The polymeric composition and the nano-filler, and any other optional additives, are mixed in the first extruder 10 to form the nanocomposite. The first extruder is operated at a temperature between about 100° C. and about 400° C., more particularly of about 120° C. to about 300° C., at a screw speed of about 50 to about 1200 rpm, more particularly about 100 to about 800 rpm, and a torque of 10% to 100%, more particularly 20 to 80%. The first extruder screw design consists of conveying screw elements illustrated by 32 and mixing sections which include an initial mixing section 34 and four or more zones of intense mixing 36. The first extruder 10 is equipped with one or more atmospheric vents 26 that can be further connected to a manifold (not shown) for removal of solvents and/or other volatile materials within the first extruder.

The downstream atmospheric vent 26 is positioned having at least one kneading block 30 interposed between the feed inlet zone 14 and the atmospheric vent 26. This interposition of the kneading block 30 between the feed inlet zone and the atmospheric vent 26 serves to prevent entrainment of solids out through the atmospheric vent 26. Optionally, the first extruder 10 can be equipped with zero to four vacuum vents 38. In this instance, the extruder screws are sealed to prevent atmospheric venting. Here again, a kneading block 30 (typically the “left-handed” type) is interposed between the feed inlet zone 14 and the vacuum vents 38 in order to prevent the entrainment of solids by the rapidly escaping vapors. Vacuum vents 38 are located over conveying elements 32 to minimize the movement of polymer into the vents.

Additionally, the first extruder 10 can be equipped with one or more sensors 28 which can be used to monitor melt temperature, die pressure, torque or other system parameters which in turn can be used as when operating the system according to a closed loop control strategy. Extruder 10 can also comprise a die plate 40 through which the molten nanocomposite is extruded for subsequent cooling and pelletizing, or other operation.

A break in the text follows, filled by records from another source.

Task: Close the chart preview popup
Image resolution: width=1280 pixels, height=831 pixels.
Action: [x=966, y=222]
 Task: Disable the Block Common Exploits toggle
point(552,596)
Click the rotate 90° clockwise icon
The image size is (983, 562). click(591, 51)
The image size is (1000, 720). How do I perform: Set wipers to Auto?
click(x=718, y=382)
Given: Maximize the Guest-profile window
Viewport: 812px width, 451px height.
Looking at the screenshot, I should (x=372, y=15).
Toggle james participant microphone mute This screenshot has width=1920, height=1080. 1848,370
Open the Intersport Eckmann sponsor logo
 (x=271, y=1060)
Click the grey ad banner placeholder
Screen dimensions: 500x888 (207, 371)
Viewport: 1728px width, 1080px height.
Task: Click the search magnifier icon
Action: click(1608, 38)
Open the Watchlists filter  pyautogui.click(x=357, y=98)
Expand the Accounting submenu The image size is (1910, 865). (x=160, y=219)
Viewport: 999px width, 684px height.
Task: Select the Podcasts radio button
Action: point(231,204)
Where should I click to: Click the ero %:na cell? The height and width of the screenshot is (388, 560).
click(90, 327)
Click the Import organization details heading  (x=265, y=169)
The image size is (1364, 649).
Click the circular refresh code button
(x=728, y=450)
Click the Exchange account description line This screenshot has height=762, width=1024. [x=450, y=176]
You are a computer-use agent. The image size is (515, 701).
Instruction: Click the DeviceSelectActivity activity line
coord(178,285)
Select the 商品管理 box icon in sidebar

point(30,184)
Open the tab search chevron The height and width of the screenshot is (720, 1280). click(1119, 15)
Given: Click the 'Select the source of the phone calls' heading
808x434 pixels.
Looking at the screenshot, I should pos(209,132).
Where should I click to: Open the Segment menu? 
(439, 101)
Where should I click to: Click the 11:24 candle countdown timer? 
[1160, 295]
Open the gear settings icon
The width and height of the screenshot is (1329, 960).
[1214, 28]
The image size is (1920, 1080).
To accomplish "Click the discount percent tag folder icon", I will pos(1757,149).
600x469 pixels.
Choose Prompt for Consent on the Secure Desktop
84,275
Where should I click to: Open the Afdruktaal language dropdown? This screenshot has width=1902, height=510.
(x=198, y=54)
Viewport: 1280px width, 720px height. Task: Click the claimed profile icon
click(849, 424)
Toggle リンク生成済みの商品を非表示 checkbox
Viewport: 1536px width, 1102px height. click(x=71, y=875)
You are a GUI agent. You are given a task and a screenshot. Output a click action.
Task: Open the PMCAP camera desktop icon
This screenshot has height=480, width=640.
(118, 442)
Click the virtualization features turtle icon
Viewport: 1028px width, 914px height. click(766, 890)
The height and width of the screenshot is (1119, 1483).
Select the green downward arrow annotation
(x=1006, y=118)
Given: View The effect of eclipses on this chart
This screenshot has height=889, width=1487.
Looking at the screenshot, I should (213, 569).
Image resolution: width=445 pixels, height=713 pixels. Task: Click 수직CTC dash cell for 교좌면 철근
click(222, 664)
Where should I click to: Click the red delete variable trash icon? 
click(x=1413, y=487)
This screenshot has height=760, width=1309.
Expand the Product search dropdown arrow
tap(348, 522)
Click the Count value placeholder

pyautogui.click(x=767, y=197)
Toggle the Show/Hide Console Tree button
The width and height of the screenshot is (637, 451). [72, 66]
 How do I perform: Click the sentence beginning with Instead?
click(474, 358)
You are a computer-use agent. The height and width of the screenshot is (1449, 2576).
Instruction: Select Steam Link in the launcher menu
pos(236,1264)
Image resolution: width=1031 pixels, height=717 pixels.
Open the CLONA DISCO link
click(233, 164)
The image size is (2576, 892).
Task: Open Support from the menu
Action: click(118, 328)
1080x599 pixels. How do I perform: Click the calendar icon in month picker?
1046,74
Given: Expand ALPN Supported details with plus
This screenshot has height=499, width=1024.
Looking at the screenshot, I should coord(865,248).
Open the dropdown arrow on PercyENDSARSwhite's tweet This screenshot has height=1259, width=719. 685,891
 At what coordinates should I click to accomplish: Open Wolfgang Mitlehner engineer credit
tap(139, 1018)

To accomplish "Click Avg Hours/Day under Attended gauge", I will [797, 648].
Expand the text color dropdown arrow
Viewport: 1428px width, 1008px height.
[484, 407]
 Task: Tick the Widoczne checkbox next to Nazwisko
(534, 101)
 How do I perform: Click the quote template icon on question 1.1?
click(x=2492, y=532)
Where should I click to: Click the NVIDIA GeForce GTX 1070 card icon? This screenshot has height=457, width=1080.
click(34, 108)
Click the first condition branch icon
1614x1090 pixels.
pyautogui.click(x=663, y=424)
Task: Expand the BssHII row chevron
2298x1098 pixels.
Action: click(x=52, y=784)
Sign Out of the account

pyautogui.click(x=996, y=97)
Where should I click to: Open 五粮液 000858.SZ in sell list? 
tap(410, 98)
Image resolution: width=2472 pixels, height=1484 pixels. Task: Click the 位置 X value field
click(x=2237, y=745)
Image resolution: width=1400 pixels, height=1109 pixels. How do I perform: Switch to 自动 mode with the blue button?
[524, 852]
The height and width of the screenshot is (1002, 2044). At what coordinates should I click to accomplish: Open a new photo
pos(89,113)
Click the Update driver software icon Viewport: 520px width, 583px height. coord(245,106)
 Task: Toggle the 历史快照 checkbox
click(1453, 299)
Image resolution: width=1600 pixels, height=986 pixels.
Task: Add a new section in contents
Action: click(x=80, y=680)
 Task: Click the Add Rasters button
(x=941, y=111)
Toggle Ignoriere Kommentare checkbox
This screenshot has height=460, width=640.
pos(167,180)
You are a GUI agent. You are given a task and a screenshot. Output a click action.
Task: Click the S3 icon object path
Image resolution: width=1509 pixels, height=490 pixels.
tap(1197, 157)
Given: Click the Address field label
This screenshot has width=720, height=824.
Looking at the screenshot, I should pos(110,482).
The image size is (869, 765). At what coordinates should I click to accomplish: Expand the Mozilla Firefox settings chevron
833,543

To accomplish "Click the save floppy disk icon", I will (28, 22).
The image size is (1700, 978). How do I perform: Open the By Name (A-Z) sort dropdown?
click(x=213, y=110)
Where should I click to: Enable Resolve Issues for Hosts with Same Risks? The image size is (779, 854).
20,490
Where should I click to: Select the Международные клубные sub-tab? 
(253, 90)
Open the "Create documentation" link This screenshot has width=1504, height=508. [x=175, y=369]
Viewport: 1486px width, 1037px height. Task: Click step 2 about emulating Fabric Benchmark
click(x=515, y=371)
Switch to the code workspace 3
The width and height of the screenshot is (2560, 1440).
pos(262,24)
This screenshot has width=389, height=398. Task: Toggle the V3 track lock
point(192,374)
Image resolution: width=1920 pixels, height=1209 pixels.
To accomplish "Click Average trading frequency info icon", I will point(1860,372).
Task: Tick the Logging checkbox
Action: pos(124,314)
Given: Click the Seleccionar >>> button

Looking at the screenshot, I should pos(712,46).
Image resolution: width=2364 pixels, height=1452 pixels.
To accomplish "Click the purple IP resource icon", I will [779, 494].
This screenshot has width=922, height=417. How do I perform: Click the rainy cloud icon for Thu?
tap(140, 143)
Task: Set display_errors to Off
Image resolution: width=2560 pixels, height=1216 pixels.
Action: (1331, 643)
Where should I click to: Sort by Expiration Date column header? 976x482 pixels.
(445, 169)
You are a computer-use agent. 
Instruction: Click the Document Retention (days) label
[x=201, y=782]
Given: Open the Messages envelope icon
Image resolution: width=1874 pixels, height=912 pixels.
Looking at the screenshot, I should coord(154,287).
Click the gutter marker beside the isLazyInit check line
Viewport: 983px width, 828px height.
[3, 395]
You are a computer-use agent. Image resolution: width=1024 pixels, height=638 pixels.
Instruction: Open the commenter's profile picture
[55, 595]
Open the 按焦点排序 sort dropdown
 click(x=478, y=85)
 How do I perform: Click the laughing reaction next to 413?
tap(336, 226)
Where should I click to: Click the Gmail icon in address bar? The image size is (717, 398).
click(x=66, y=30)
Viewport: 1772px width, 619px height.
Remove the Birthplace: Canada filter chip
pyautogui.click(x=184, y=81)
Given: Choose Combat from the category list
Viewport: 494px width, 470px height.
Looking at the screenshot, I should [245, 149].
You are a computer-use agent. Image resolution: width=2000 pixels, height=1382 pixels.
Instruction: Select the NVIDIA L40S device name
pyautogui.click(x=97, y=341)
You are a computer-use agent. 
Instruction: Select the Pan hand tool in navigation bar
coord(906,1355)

It is generally desirable during the mixing step to impart a specific energy of about 0.01 to about 10 kilowatt-hour/kilogram (kwhr/kg) of the composition. Within this range, a specific energy of greater than or equal to about 0.05, more particularly greater than or equal to about 0.08, and even more particularly greater than or equal to about 0.09 kwhr/kg is generally desirable for blending the polymer composition with the nano-filler. Also desirable is an amount of specific energy less than or equal to about 9, more particularly less than or equal to about 8, and even more particularly less than or equal to about 7 kwhr/kg for blending the polymer composition with the filler. In one embodiment the nanocomposite is prepared in a first extruder and is extruded from a second extruder 52 attached to a film blowing apparatus 54, as depicted schematically by system 50 in FIG. 2. The second extruder 52 can further comprise one or more barrels, atmospheric vents, vacuum vents, and sensors (not shown in FIG. 2). The molten nanocomposite prepared in the first extruder can be isolated as a solid, for example as pellets, flakes, and fibers, by methods well known in the art. The solid nanocomposite can then be introduced by any solid feeding mechanism 76, for example a hopper or side feeder, into second extruder 52 where it is then reheated to a molten state. Alternatively, a pump (not shown) attached to the first extruder is used to transfer the molten nanocomposite from the first extruder to second extruder 52. In one embodiment, the first extruder and second extruder comprise single or twin screws. In one embodiment, the first extruder comprises twin screws and the second extruder comprises a single screw.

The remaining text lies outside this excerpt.